Records contained in a dataset:
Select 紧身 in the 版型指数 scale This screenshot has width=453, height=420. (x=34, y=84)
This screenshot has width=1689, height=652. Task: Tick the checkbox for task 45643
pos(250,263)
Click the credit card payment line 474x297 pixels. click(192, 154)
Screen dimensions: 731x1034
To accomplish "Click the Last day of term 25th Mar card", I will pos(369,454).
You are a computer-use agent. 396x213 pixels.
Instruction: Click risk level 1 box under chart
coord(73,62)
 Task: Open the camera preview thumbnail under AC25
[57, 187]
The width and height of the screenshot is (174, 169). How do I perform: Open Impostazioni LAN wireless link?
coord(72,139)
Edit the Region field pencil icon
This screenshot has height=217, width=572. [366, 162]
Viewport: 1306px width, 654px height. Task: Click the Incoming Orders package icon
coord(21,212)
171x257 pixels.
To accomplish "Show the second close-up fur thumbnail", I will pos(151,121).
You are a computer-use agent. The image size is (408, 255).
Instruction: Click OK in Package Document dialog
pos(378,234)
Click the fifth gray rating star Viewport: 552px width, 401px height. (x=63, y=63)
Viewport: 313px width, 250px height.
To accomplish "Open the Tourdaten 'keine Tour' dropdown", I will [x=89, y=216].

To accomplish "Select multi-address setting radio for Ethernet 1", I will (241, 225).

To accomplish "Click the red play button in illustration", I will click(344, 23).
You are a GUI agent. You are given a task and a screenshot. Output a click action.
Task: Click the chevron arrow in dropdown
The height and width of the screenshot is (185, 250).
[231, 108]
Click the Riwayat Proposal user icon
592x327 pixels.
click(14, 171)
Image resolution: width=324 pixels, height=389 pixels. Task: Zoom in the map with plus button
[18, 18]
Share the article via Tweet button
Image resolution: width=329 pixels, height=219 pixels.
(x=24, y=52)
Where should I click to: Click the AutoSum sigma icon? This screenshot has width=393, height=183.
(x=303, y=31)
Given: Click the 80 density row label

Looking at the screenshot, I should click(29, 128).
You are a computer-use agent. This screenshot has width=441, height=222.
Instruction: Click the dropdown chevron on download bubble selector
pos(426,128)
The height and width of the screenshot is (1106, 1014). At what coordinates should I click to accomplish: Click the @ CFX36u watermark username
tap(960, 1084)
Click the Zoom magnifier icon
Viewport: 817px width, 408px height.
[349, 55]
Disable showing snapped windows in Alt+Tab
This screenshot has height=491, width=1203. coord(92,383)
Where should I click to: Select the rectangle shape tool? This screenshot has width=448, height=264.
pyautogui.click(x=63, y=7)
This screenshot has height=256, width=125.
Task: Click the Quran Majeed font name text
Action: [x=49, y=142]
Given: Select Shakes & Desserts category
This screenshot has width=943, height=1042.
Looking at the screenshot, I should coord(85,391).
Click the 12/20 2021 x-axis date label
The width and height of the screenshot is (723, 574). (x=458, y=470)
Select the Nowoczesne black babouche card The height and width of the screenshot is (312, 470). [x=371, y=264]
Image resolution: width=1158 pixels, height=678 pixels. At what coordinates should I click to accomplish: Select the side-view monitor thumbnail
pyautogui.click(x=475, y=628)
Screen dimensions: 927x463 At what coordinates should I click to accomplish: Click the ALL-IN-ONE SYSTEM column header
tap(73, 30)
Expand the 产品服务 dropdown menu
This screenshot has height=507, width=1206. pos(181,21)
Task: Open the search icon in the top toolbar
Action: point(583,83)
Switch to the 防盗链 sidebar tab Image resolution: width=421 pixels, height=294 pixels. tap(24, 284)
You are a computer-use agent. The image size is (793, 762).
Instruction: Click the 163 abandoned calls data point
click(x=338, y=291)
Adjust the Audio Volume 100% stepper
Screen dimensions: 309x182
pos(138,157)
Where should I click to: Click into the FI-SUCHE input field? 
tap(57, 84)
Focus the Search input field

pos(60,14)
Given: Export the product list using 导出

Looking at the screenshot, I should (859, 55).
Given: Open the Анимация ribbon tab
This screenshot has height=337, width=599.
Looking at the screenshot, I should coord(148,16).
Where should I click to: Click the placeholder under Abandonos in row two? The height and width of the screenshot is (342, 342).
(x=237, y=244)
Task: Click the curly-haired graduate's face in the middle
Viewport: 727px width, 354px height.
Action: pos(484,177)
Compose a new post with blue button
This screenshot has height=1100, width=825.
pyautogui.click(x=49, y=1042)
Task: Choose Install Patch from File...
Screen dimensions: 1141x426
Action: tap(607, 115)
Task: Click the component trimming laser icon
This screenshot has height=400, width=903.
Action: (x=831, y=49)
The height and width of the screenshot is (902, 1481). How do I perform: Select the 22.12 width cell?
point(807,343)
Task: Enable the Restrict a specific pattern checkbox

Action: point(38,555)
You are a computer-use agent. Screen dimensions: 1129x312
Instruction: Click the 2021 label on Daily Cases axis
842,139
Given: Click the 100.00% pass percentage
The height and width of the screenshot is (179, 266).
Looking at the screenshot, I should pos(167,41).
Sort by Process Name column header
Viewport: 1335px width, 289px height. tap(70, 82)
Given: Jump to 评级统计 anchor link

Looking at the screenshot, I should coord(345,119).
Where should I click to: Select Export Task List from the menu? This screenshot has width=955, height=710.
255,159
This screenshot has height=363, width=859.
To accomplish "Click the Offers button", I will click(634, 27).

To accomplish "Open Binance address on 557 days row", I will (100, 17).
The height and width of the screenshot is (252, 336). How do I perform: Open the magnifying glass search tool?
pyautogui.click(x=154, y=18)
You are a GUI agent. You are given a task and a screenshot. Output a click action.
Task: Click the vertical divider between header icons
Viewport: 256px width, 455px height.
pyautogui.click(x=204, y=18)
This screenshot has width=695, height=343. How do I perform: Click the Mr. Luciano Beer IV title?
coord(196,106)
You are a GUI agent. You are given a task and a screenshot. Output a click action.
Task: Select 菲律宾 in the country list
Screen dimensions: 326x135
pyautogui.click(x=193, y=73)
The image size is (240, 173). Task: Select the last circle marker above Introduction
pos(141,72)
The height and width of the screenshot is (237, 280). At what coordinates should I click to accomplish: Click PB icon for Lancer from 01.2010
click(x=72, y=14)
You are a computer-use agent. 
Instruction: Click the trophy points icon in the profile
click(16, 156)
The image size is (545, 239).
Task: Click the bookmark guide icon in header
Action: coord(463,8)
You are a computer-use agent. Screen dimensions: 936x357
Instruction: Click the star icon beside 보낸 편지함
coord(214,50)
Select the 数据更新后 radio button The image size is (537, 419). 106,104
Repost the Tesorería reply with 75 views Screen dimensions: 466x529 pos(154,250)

### [Your assignment]
Line by line, repeat the data exactly.

### [Task result]
Select 紧身 in the 版型指数 scale This screenshot has width=453, height=420. (x=34, y=84)
This screenshot has width=1689, height=652. Task: Tick the checkbox for task 45643
pos(250,263)
Click the credit card payment line 474x297 pixels. click(192, 154)
Screen dimensions: 731x1034
To accomplish "Click the Last day of term 25th Mar card", I will pos(369,454).
You are a computer-use agent. 396x213 pixels.
Instruction: Click risk level 1 box under chart
coord(73,62)
 Task: Open the camera preview thumbnail under AC25
[57, 187]
The width and height of the screenshot is (174, 169). How do I perform: Open Impostazioni LAN wireless link?
coord(72,139)
Edit the Region field pencil icon
This screenshot has height=217, width=572. [366, 162]
Viewport: 1306px width, 654px height. Task: Click the Incoming Orders package icon
coord(21,212)
171x257 pixels.
To accomplish "Show the second close-up fur thumbnail", I will pos(151,121).
You are a computer-use agent. The image size is (408, 255).
Instruction: Click OK in Package Document dialog
pos(378,234)
Click the fifth gray rating star Viewport: 552px width, 401px height. (x=63, y=63)
Viewport: 313px width, 250px height.
To accomplish "Open the Tourdaten 'keine Tour' dropdown", I will [x=89, y=216].

To accomplish "Select multi-address setting radio for Ethernet 1", I will (241, 225).

To accomplish "Click the red play button in illustration", I will click(344, 23).
You are a GUI agent. You are given a task and a screenshot. Output a click action.
Task: Click the chevron arrow in dropdown
The height and width of the screenshot is (185, 250).
[231, 108]
Click the Riwayat Proposal user icon
592x327 pixels.
click(14, 171)
Image resolution: width=324 pixels, height=389 pixels. Task: Zoom in the map with plus button
[18, 18]
Share the article via Tweet button
Image resolution: width=329 pixels, height=219 pixels.
(x=24, y=52)
Where should I click to: Click the AutoSum sigma icon? This screenshot has width=393, height=183.
(x=303, y=31)
Given: Click the 80 density row label

Looking at the screenshot, I should click(29, 128).
You are a computer-use agent. This screenshot has width=441, height=222.
Instruction: Click the dropdown chevron on download bubble selector
pos(426,128)
The height and width of the screenshot is (1106, 1014). At what coordinates should I click to accomplish: Click the @ CFX36u watermark username
tap(960, 1084)
Click the Zoom magnifier icon
Viewport: 817px width, 408px height.
[349, 55]
Disable showing snapped windows in Alt+Tab
This screenshot has height=491, width=1203. coord(92,383)
Where should I click to: Select the rectangle shape tool? This screenshot has width=448, height=264.
pyautogui.click(x=63, y=7)
This screenshot has height=256, width=125.
Task: Click the Quran Majeed font name text
Action: [x=49, y=142]
Given: Select Shakes & Desserts category
This screenshot has width=943, height=1042.
Looking at the screenshot, I should coord(85,391).
Click the 12/20 2021 x-axis date label
The width and height of the screenshot is (723, 574). (x=458, y=470)
Select the Nowoczesne black babouche card The height and width of the screenshot is (312, 470). [x=371, y=264]
Image resolution: width=1158 pixels, height=678 pixels. At what coordinates should I click to accomplish: Select the side-view monitor thumbnail
pyautogui.click(x=475, y=628)
Screen dimensions: 927x463 At what coordinates should I click to accomplish: Click the ALL-IN-ONE SYSTEM column header
tap(73, 30)
Expand the 产品服务 dropdown menu
This screenshot has height=507, width=1206. pos(181,21)
Task: Open the search icon in the top toolbar
Action: point(583,83)
Switch to the 防盗链 sidebar tab Image resolution: width=421 pixels, height=294 pixels. tap(24, 284)
You are a computer-use agent. The image size is (793, 762).
Instruction: Click the 163 abandoned calls data point
click(x=338, y=291)
Adjust the Audio Volume 100% stepper
Screen dimensions: 309x182
pos(138,157)
Where should I click to: Click into the FI-SUCHE input field? 
tap(57, 84)
Focus the Search input field

pos(60,14)
Given: Export the product list using 导出

Looking at the screenshot, I should (859, 55).
Given: Open the Анимация ribbon tab
This screenshot has height=337, width=599.
Looking at the screenshot, I should coord(148,16).
Where should I click to: Click the placeholder under Abandonos in row two? The height and width of the screenshot is (342, 342).
(x=237, y=244)
Task: Click the curly-haired graduate's face in the middle
Viewport: 727px width, 354px height.
Action: pos(484,177)
Compose a new post with blue button
This screenshot has height=1100, width=825.
pyautogui.click(x=49, y=1042)
Task: Choose Install Patch from File...
Screen dimensions: 1141x426
Action: tap(607, 115)
Task: Click the component trimming laser icon
This screenshot has height=400, width=903.
Action: (x=831, y=49)
The height and width of the screenshot is (902, 1481). How do I perform: Select the 22.12 width cell?
point(807,343)
Task: Enable the Restrict a specific pattern checkbox

Action: point(38,555)
You are a computer-use agent. Screen dimensions: 1129x312
Instruction: Click the 2021 label on Daily Cases axis
842,139
Given: Click the 100.00% pass percentage
The height and width of the screenshot is (179, 266).
Looking at the screenshot, I should pos(167,41).
Sort by Process Name column header
Viewport: 1335px width, 289px height. tap(70, 82)
Given: Jump to 评级统计 anchor link

Looking at the screenshot, I should coord(345,119).
Where should I click to: Select Export Task List from the menu? This screenshot has width=955, height=710.
255,159
This screenshot has height=363, width=859.
To accomplish "Click the Offers button", I will click(634, 27).

To accomplish "Open Binance address on 557 days row", I will (100, 17).
The height and width of the screenshot is (252, 336). How do I perform: Open the magnifying glass search tool?
pyautogui.click(x=154, y=18)
You are a GUI agent. You are given a task and a screenshot. Output a click action.
Task: Click the vertical divider between header icons
Viewport: 256px width, 455px height.
pyautogui.click(x=204, y=18)
This screenshot has width=695, height=343. How do I perform: Click the Mr. Luciano Beer IV title?
coord(196,106)
You are a GUI agent. You are given a task and a screenshot. Output a click action.
Task: Select 菲律宾 in the country list
Screen dimensions: 326x135
pyautogui.click(x=193, y=73)
The image size is (240, 173). Task: Select the last circle marker above Introduction
pos(141,72)
The height and width of the screenshot is (237, 280). At what coordinates should I click to accomplish: Click PB icon for Lancer from 01.2010
click(x=72, y=14)
You are a computer-use agent. 
Instruction: Click the trophy points icon in the profile
click(16, 156)
The image size is (545, 239).
Task: Click the bookmark guide icon in header
Action: coord(463,8)
You are a computer-use agent. Screen dimensions: 936x357
Instruction: Click the star icon beside 보낸 편지함
coord(214,50)
Select the 数据更新后 radio button The image size is (537, 419). 106,104
Repost the Tesorería reply with 75 views Screen dimensions: 466x529 pos(154,250)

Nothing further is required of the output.